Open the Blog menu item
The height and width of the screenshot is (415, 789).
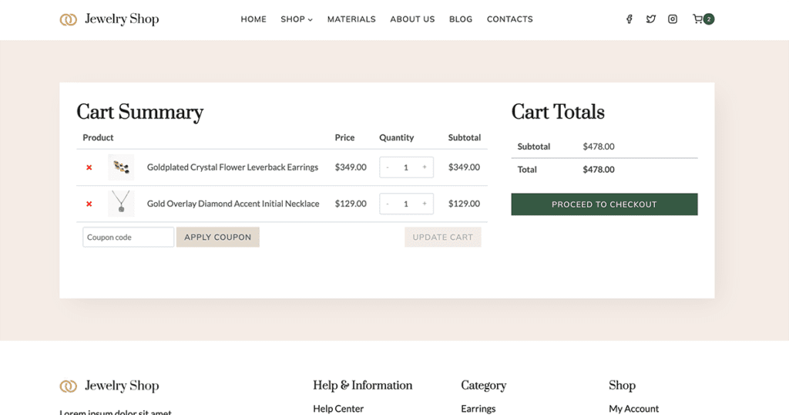[461, 19]
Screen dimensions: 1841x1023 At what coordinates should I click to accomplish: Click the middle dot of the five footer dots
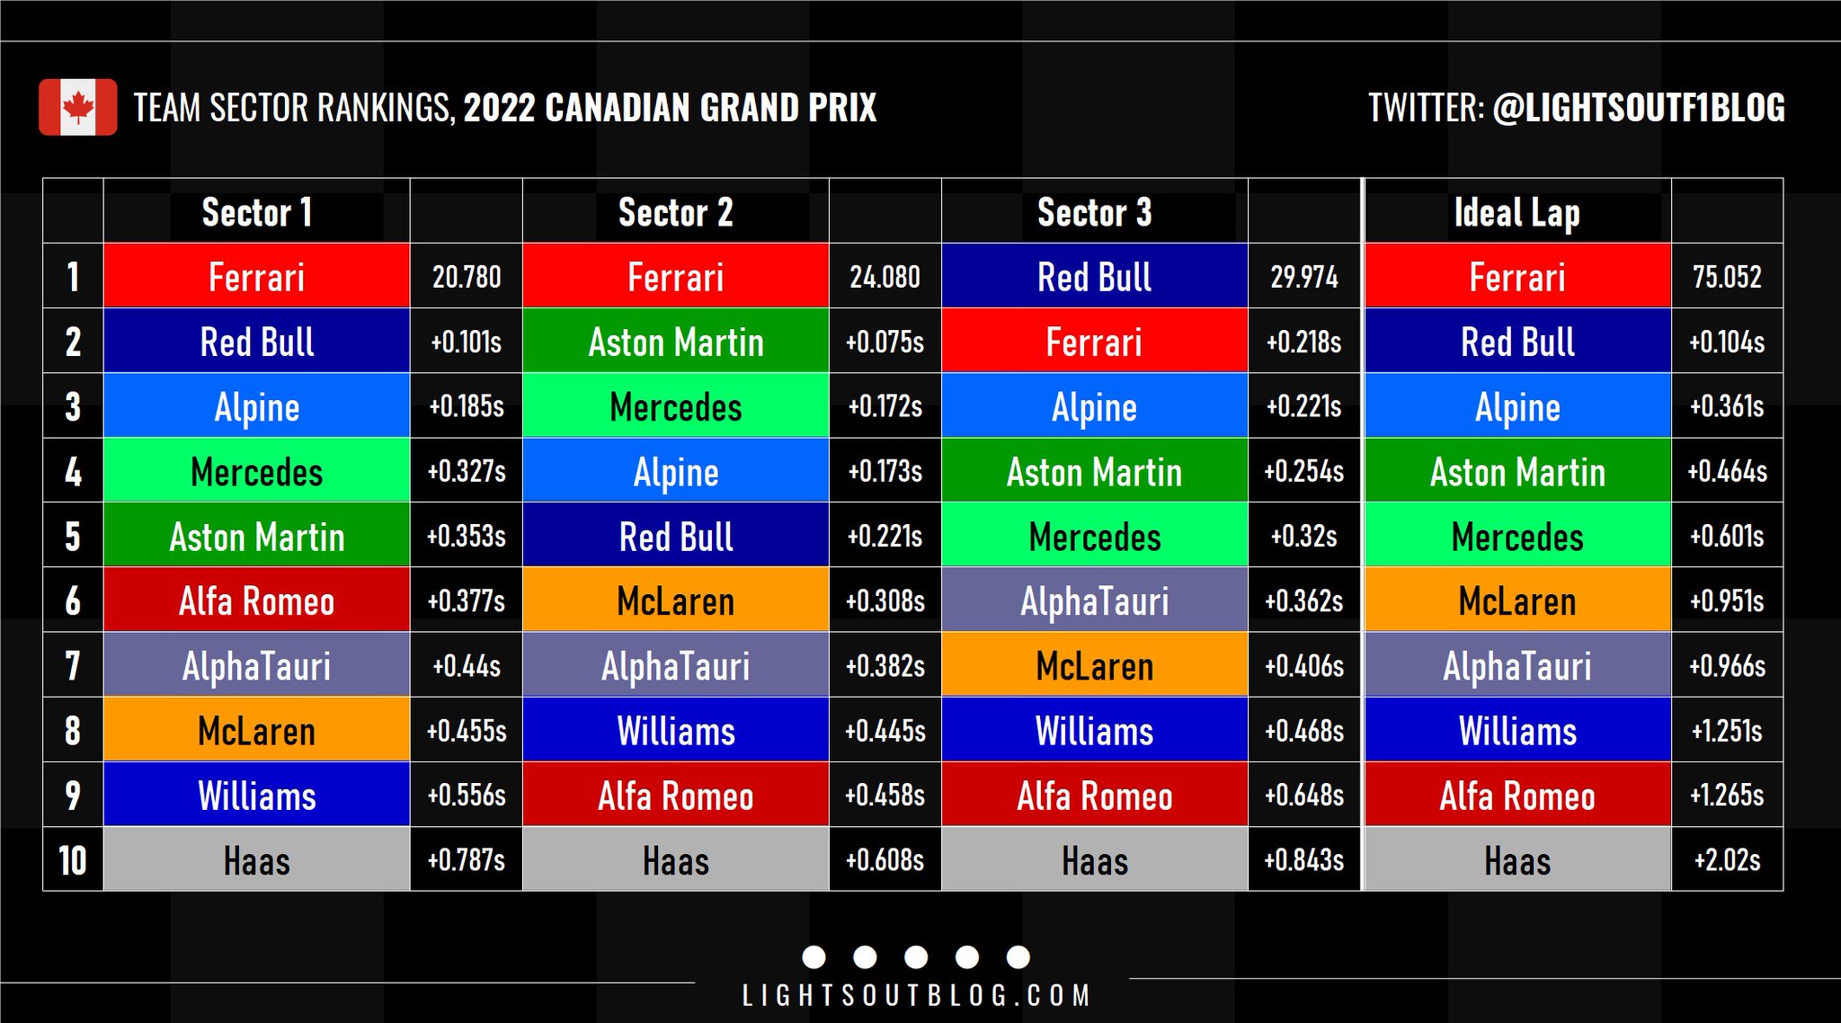916,957
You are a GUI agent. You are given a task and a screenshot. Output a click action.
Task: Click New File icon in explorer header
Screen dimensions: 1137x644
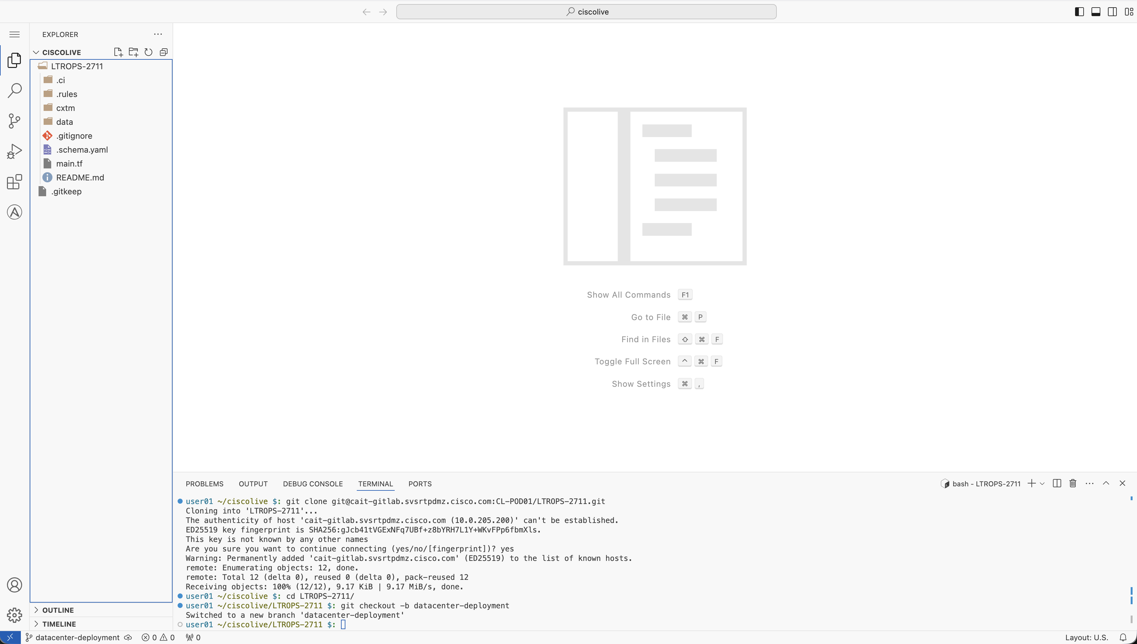pos(118,52)
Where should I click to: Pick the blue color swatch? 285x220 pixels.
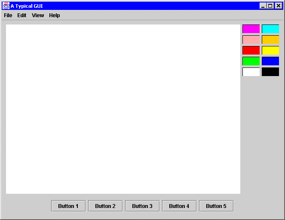[x=270, y=61]
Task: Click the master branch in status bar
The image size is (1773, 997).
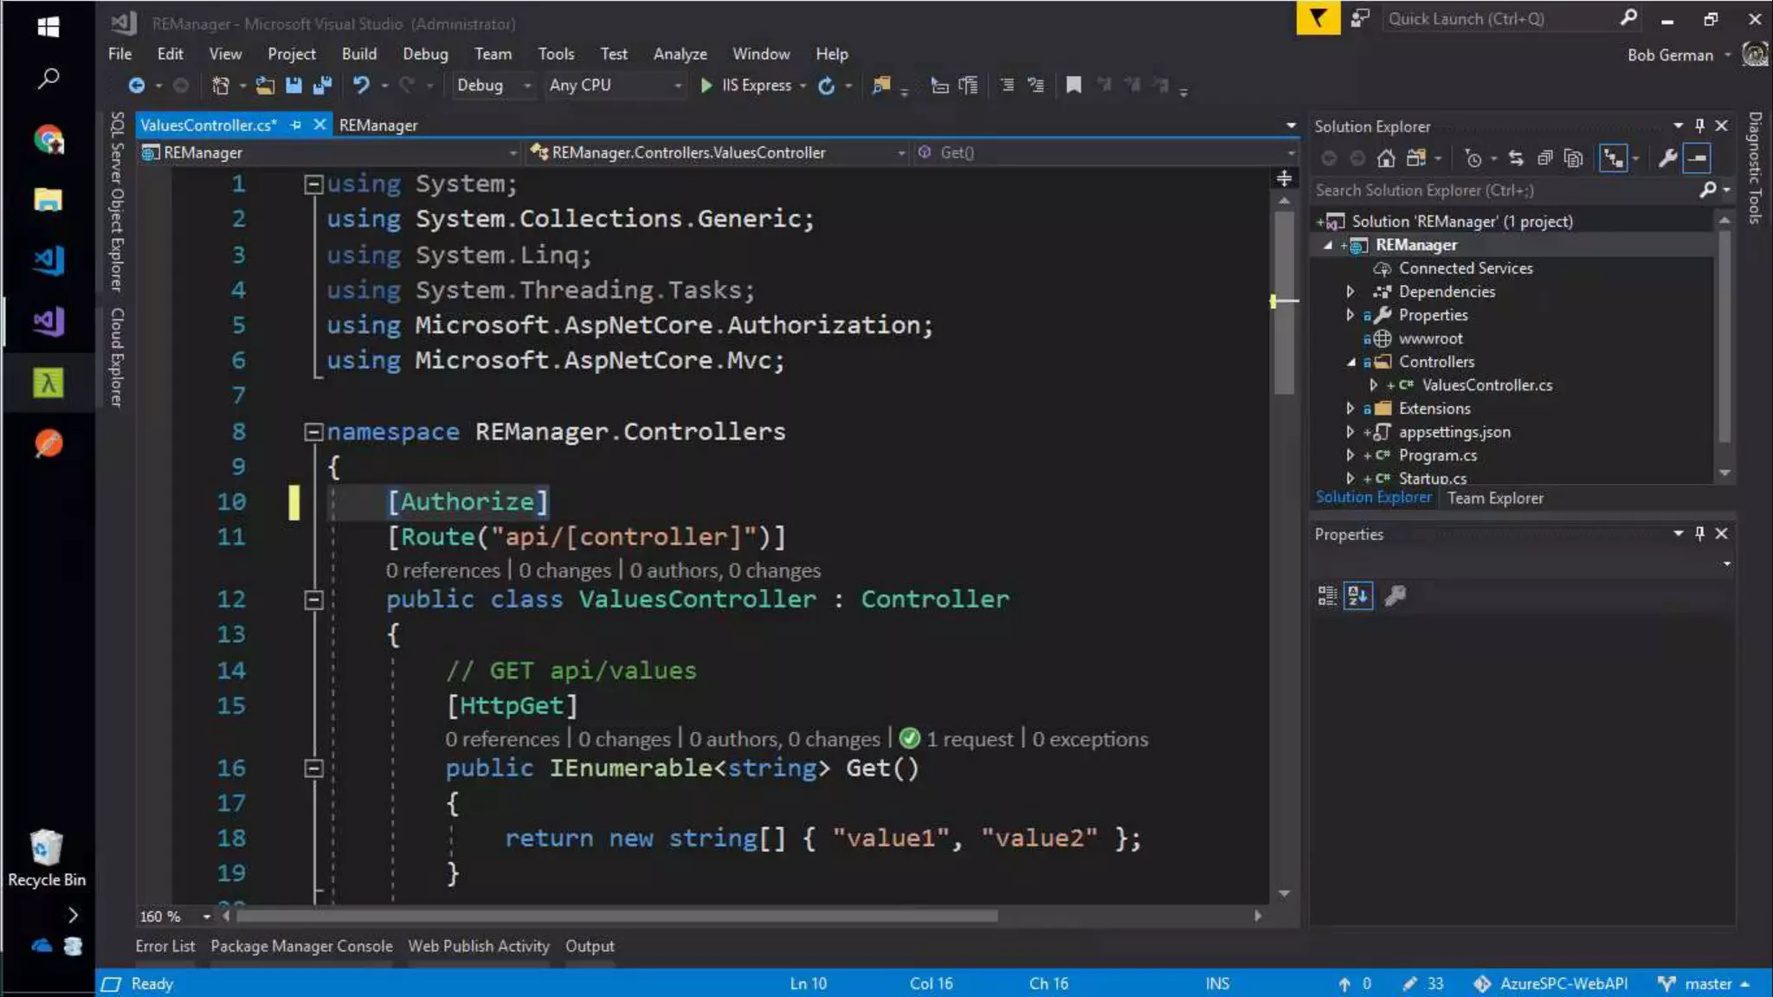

····················

▶ WHAT THE EXERCISE ASKS
Rewrite every line of all the records above as a Markdown table with two columns, Row for the line's number and Text for the line itself, skipping any blank lines. Leave the pictures out.

▶ WORKED ANSWER
| Row | Text |
|---|---|
| 1 | Open the Blog menu item |
| 2 | The height and width of the screenshot is (415, 789). |
| 3 | [461, 19] |
| 4 | Screen dimensions: 1841x1023 At what coordinates should I click to accomplish: Click the middle dot of the five footer dots |
| 5 | 916,957 |
| 6 | You are a GUI agent. You are given a task and a screenshot. Output a click action. |
| 7 | Task: Click New File icon in explorer header |
| 8 | Screen dimensions: 1137x644 |
| 9 | pos(118,52) |
| 10 | Where should I click to: Pick the blue color swatch? 285x220 pixels. |
| 11 | [x=270, y=61] |
| 12 | Task: Click the master branch in status bar |
| 13 | The image size is (1773, 997). |